When the first human picked up a piece of charcoal from the fire pit and began to scratch marks onto the rocks nearby, art was born. And from that moment to this day the idea of art has been debated. What is art? How does art differ from craft, from trade? What meaning should be given to art? Does meaning reside in the artist or the audience? When art becomes utilitarian does it stop being art? As is obvious the questions concerning art can be endless (also boring, unless you are a philosopher or artist). I believe that there are no clear cut answers. I think each artist, each participant, each audience member has to search their own spirits for the answers to the questions concerning the idea of art. But the real shame is that few people really earnestly search their hearts for answers that they hold dear. And this apathy towards deep thinking extends to all aspects of life: politics, religion, culture, music, art, food... (again another possibly endless list).

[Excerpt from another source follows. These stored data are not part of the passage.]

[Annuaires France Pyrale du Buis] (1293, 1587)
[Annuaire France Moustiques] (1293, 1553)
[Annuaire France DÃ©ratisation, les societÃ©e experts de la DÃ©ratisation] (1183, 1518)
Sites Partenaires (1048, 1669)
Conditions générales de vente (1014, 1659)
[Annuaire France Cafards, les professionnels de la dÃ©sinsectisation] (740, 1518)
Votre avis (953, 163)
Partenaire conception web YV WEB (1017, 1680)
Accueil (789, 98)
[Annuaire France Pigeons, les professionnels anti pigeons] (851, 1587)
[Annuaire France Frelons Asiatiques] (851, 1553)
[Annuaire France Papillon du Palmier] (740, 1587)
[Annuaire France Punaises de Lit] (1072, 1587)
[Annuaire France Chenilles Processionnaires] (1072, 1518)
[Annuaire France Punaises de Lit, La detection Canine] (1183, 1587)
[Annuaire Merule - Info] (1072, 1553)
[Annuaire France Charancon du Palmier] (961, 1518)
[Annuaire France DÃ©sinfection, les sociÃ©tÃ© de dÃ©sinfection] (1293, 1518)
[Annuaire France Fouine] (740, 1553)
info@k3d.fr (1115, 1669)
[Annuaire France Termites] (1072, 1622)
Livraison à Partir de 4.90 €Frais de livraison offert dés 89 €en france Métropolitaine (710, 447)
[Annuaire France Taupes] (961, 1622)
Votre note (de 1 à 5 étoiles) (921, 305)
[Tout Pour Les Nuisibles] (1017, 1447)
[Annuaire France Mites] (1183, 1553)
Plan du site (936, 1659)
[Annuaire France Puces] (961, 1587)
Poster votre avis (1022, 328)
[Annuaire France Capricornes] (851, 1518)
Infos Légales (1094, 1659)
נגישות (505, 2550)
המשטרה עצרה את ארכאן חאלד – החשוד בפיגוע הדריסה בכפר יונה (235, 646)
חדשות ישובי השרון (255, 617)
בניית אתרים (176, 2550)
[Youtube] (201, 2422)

It is much easier for many to find a respected leader to follow, then it is to think their own thoughts, develop convictions and hold to them.
And so what is my deep thought on the idea of art? I think art has meaning when it is made by the artist, that meaning may or may not translate to the audience, but the audience will develop their own meaning. My art is spiritual, although I do not require the audience to view it as such. In my art, I search for something that is "more" or "other" than the physical, the mundane. I would like to think that my art holds many meanings and each time it is viewed (meditated upon) one can walk away with new insights. I like to think of painting a piece as a spiritual exercise. I like to thinking of viewing a piece as a spiritual exercise. I know that may seem like much to grasp for... but I feel the same way about nature around me. My mood and attitude which I bring to the viewing can color (emotionally) a painting more than any descriptions or captions by the artist. I would hope that my art can reach out to others in the same manner. But if it does not I am not disappointed. I think of my art as spiritual expressionism.
Perhaps this is a wandering answer to the question, but it is where I am at this point. As my art grows, as my spiritual life grows I am sure my answer will also mature and grow. That is a part of life and a part of thinking deeply: growth into the next phase of life.